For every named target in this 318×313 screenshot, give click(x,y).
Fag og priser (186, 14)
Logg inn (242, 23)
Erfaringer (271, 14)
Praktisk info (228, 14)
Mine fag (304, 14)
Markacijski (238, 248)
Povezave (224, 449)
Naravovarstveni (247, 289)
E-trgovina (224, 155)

● **WHAT IS ASKED**:
Count the lines of the material above that contain the word "this". Respond with the number alone.

● **WRITTEN RESPONSE**:
1